**Records to process:**
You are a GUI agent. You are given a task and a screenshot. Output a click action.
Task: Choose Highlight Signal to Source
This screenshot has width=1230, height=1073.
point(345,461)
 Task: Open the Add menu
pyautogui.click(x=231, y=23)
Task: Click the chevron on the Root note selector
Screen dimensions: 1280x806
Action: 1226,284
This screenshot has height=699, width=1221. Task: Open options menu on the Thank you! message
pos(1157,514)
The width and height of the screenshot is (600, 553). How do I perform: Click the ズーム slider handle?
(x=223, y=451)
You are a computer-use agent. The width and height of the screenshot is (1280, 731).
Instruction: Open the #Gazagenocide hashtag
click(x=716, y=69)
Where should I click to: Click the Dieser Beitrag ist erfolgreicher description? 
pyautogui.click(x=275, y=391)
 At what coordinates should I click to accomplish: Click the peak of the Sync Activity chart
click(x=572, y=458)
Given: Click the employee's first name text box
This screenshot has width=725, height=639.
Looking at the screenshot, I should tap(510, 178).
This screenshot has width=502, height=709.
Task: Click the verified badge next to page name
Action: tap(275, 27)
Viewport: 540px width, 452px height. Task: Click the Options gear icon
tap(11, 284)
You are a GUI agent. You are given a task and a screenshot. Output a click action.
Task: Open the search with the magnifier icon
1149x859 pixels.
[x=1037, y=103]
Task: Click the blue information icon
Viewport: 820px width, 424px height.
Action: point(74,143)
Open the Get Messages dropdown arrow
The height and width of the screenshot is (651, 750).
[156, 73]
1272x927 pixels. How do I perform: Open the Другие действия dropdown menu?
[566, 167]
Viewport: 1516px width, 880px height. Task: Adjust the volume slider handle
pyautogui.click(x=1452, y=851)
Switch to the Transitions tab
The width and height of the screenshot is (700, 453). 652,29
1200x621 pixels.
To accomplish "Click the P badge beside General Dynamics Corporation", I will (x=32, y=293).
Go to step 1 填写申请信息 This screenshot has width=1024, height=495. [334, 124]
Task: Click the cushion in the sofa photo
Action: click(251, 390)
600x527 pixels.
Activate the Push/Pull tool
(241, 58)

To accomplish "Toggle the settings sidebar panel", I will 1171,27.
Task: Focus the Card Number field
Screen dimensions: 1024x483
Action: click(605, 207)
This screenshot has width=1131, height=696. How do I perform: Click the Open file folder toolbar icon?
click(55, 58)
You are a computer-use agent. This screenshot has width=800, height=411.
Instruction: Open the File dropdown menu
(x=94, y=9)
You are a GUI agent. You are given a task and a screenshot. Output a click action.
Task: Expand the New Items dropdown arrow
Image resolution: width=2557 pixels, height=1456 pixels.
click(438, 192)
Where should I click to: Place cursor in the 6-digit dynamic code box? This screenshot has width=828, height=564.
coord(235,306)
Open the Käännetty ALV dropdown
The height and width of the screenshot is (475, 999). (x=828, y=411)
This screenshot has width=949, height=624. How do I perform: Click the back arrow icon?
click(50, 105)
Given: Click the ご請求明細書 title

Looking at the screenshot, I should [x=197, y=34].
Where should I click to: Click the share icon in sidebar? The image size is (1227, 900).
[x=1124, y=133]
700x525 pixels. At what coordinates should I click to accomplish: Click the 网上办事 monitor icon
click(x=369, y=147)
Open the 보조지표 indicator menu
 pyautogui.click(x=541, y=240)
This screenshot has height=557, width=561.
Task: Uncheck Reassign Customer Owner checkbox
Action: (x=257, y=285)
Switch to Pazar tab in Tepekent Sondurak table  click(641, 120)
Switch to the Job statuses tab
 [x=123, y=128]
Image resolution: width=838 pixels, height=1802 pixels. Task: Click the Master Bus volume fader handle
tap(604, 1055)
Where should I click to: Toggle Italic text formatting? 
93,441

**Task to complete:**
Search the listing for "computer" and show every line where it occurs.

**Task response:**
You are a computer-use agent. The width and height of the screenshot is (1280, 731).
You are a computer-use agent. This screenshot has width=800, height=411.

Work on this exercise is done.